The researchers use a unique imaging technique to capture video of the turbulent plasma edge during the experiments. An experimental campaign can last for months; a typical day will produce about 30 seconds of data, corresponding to about 60 million video frames, with thousands of blobs appearing every second. This makes it impossible to manually track all blobs, so researchers rely on average sampling techniques that only provide general characteristics of blob size, speed, and frequency.

“On the other hand, machine learning provides a solution to this by tracking blob by blob for every frame, not just average quantities. This gives us a lot more insight into what is happening at the plasma boundary,” says Han.

He and his co-authors took four well-established computer vision models, which are commonly used for applications such as autonomous driving, and trained them to solve this problem.

Simulation of drops

To train these models, they created a large dataset of synthetic video clips that captured the random and unpredictable nature of the blobs.

“Sometimes they change direction or speed, sometimes multiple drops merge or separate. These types of events were previously not accounted for with traditional approaches, but we could freely simulate these behaviors in the synthetic data,” says Han.

Creating synthetic data also allowed them to label each blob, which made the training process more efficient, Drori adds.

Using this synthetic data, they trained the models to draw boundaries around the blobs, teaching them to closely mimic what a human scientist would draw.

Then they tested the models using real video data from experiments. First, they measured how closely the boundaries drawn by the models matched the actual contours of the drops.

But they also wanted to see if the models predicted objects that humans would identify. They asked three human experts to identify the centers of the blobs in the video images and checked whether the models predicted blobs in the same locations.

The models were able to plot precise spot boundaries, overlapping brightness contours that are considered ground truths, about 80% of the time. Their assessments were similar to those of human experts and successfully predicted the regime defined by the blob theory, which is consistent with the results of a traditional method.

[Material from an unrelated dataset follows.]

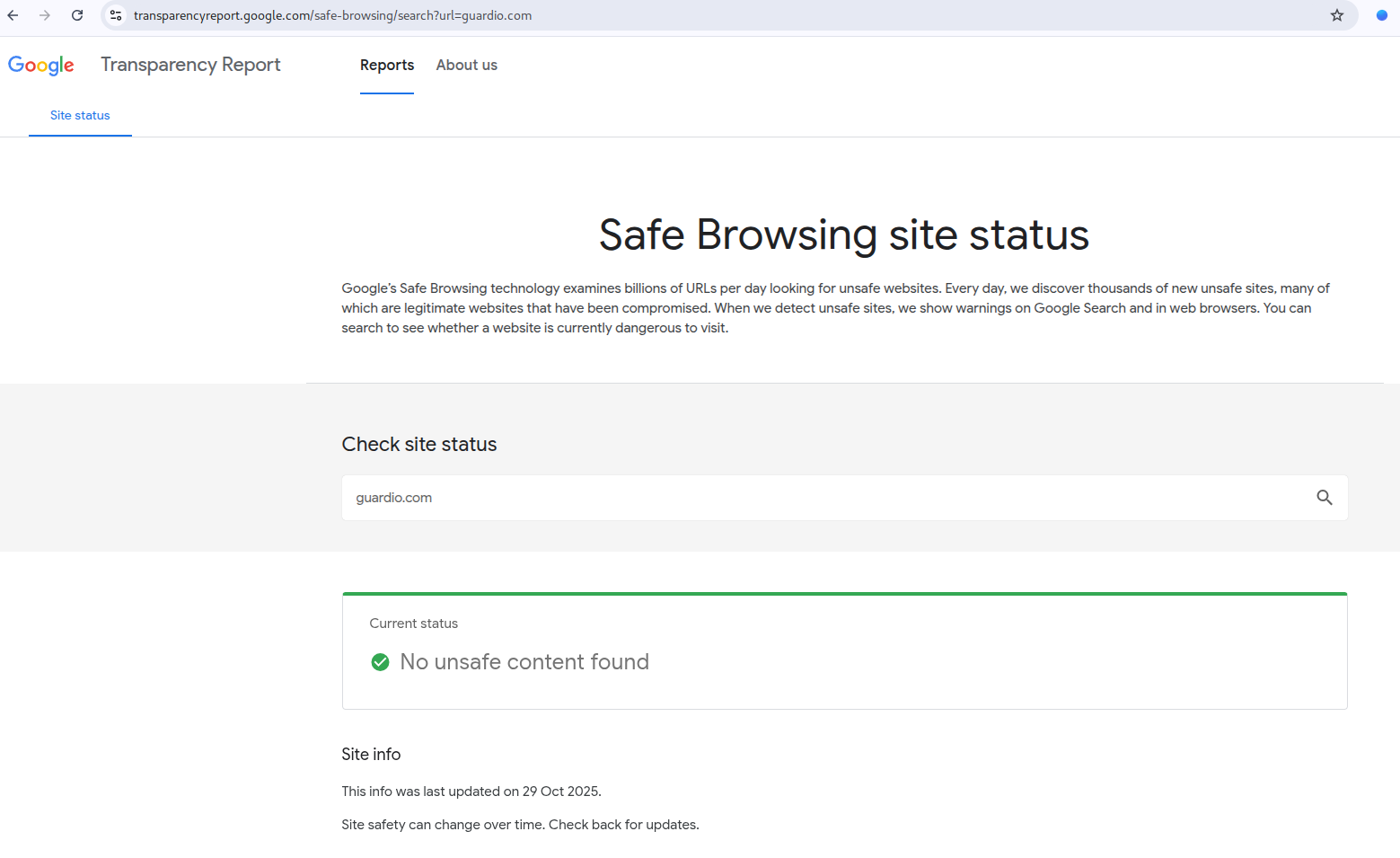Click the browser profile avatar icon
The width and height of the screenshot is (1400, 858).
(x=1381, y=15)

Now that they have shown success in using synthetic data and computer vision models for blob tracking, the researchers plan to apply these techniques to other fusion research problems, such as the estimation of particle transport at the boundary of a plasma, explains Han.

They’ve also made the dataset and models publicly available, and look forward to seeing how other research groups apply these tools to study blob dynamics, Drori says.

“Before that, there was a barrier to entry that most of the only people working on this problem were plasma physicists, who had the datasets and used their methods. There’s a huge machine learning community and One of the goals of this work is to encourage participation in fusion research from the broader machine learning community with the broader goal of helping solve the critical problem of climate change. “, he adds.

This research is supported, in part, by the US Department of Energy and the Swiss National Science Foundation.